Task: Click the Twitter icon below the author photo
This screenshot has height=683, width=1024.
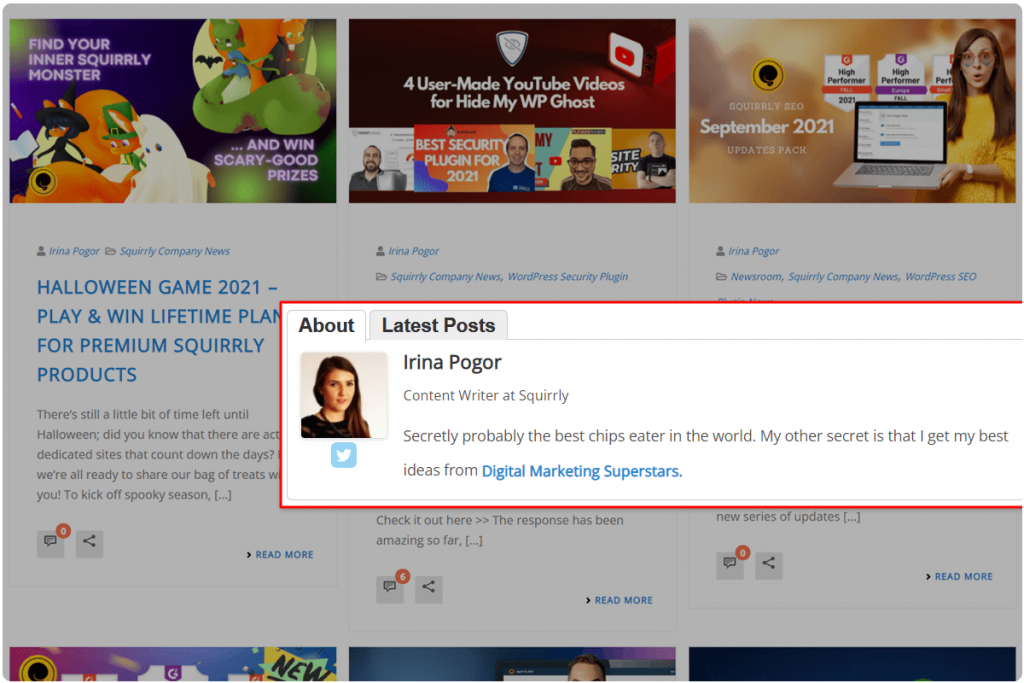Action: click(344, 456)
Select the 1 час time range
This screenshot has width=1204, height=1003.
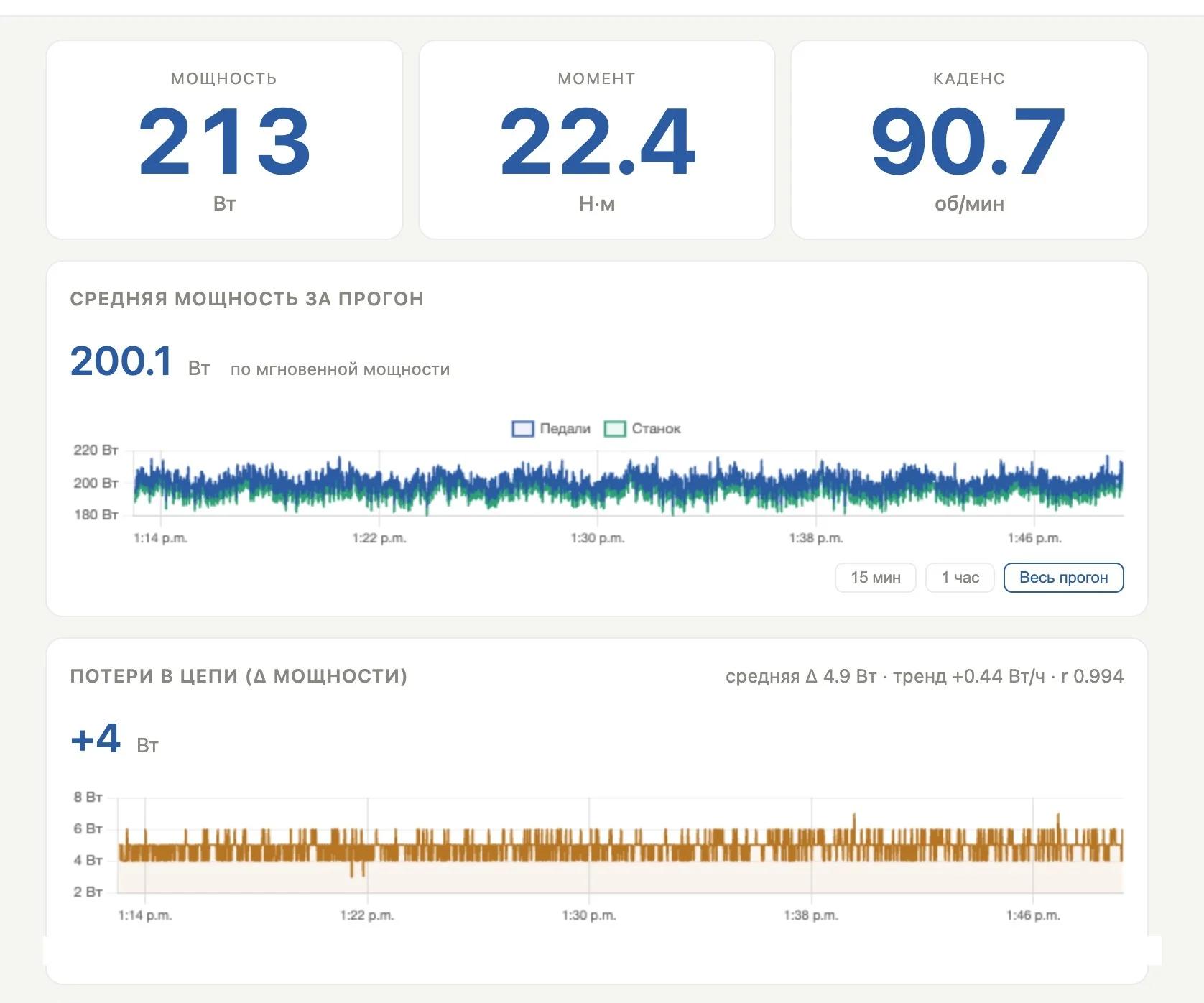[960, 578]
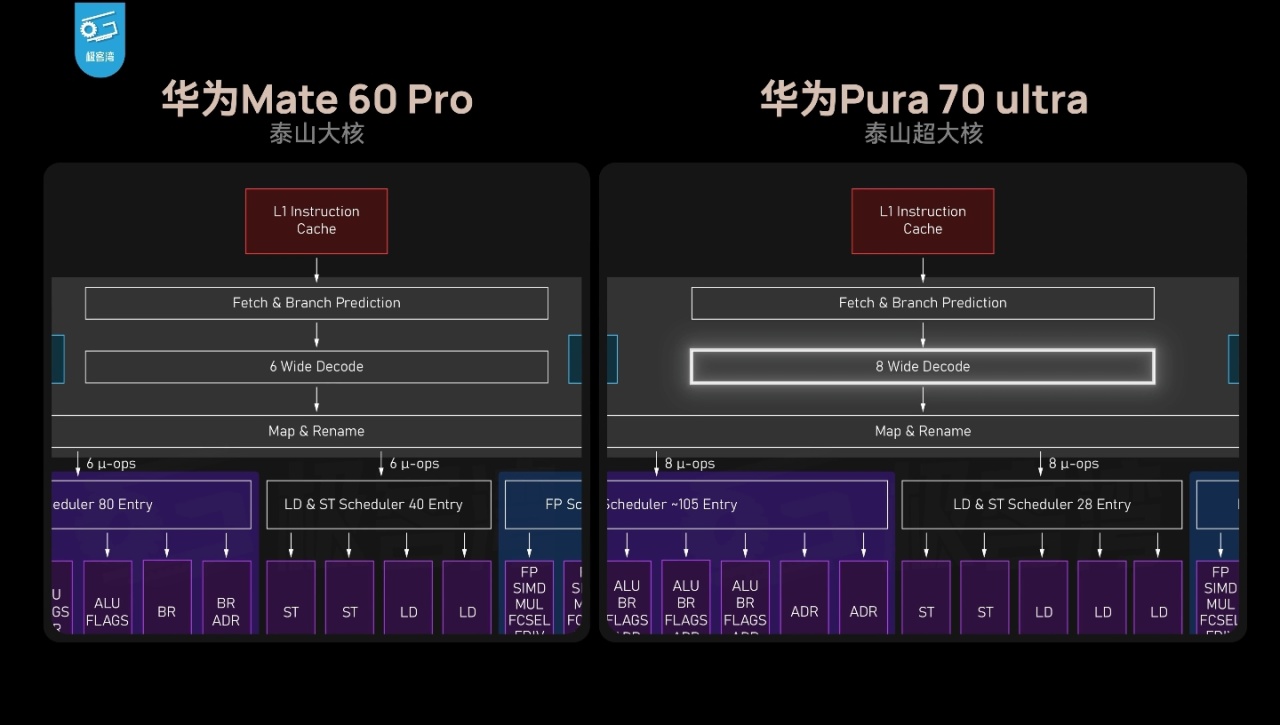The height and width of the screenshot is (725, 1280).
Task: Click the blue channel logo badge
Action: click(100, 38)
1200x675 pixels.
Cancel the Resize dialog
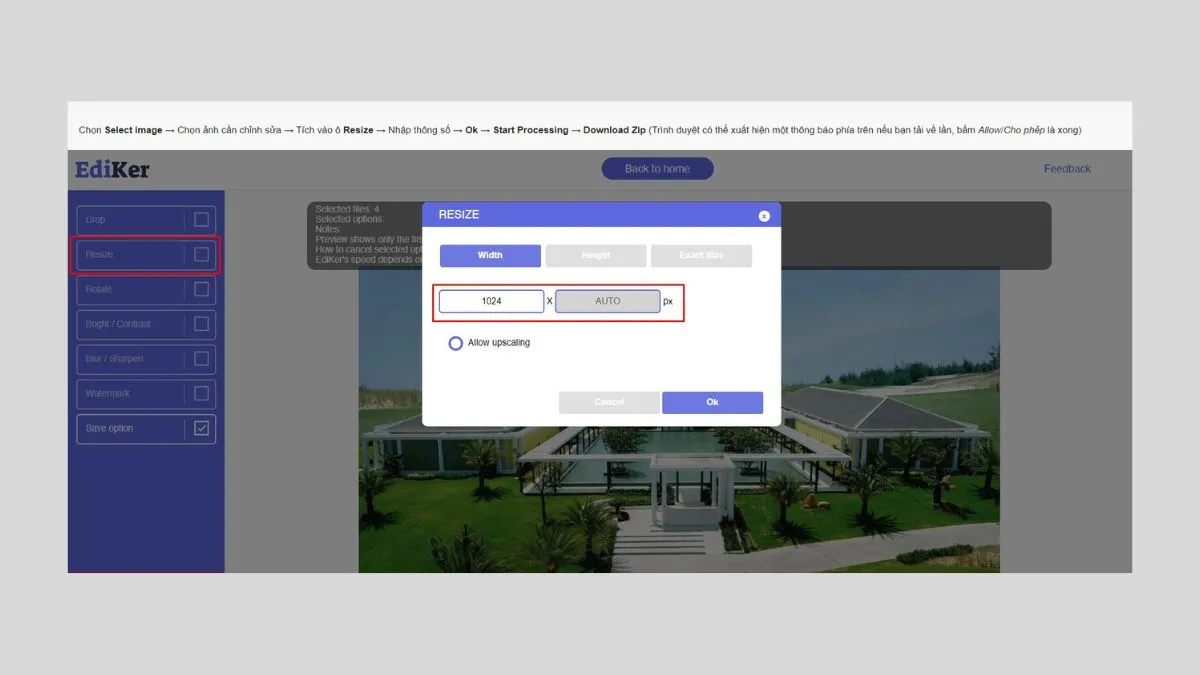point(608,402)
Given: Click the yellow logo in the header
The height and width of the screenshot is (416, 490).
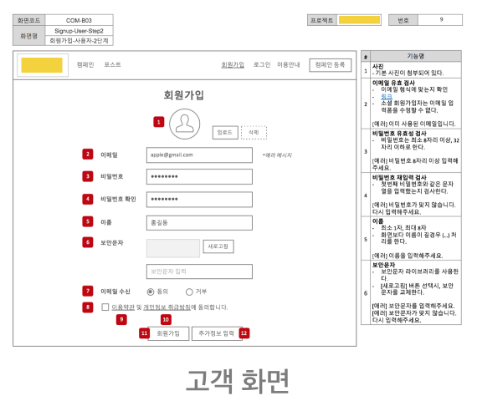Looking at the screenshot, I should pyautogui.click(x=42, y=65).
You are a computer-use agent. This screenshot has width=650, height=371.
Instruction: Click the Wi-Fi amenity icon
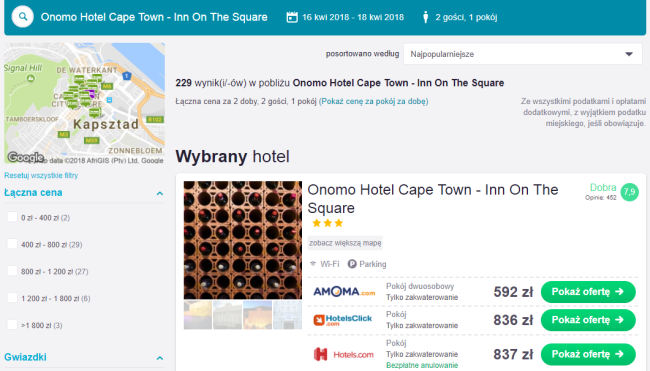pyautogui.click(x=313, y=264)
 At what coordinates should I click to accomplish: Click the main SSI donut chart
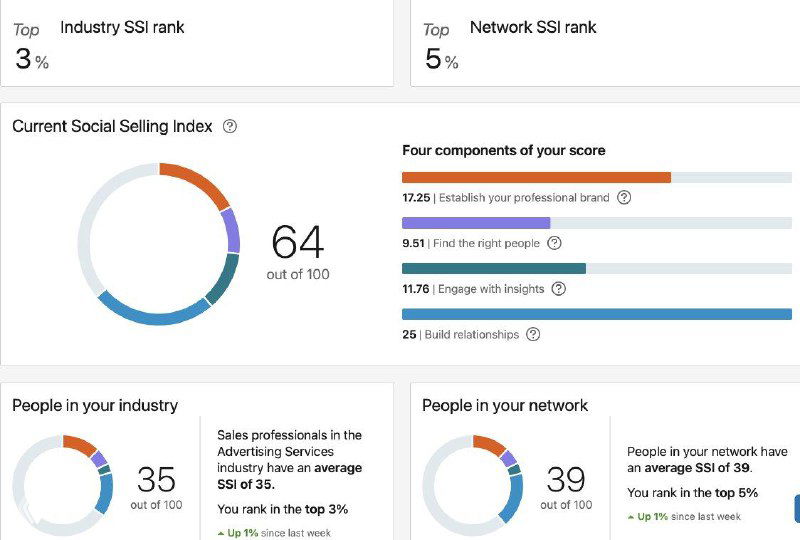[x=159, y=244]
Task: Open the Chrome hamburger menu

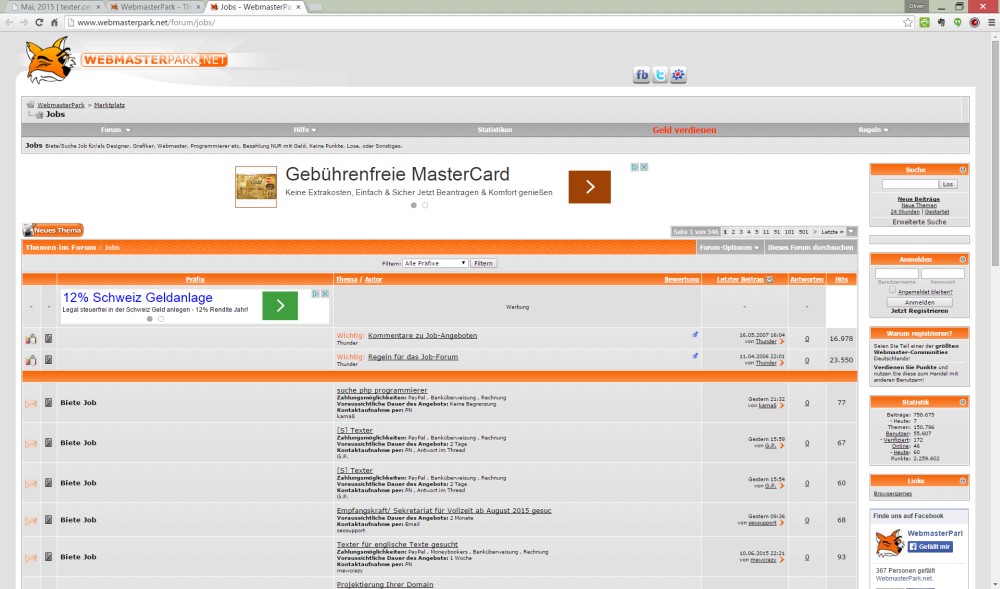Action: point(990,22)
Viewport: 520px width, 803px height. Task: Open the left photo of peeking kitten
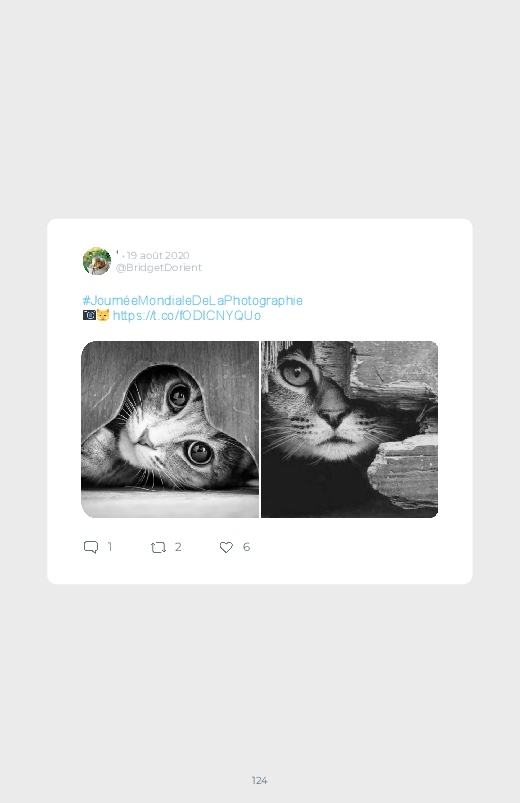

===

> [TASK TO COMPLETE]: Leave every picture out and copy precisely the lines from the one containing "1200x675 pixels." through the last line of the data above, both ends included.

> [TASK SOLUTION]:
1200x675 pixels.
Cancel the Resize dialog
point(608,402)
Given: Click the yellow logo in the header
The height and width of the screenshot is (416, 490).
Looking at the screenshot, I should pyautogui.click(x=42, y=65).
You are a computer-use agent. This screenshot has width=650, height=371.
Instruction: Click the Wi-Fi amenity icon
pyautogui.click(x=313, y=264)
 At what coordinates should I click to accomplish: Click the main SSI donut chart
[x=159, y=244]
Task: Open the Chrome hamburger menu

Action: point(990,22)
Viewport: 520px width, 803px height. Task: Open the left photo of peeking kitten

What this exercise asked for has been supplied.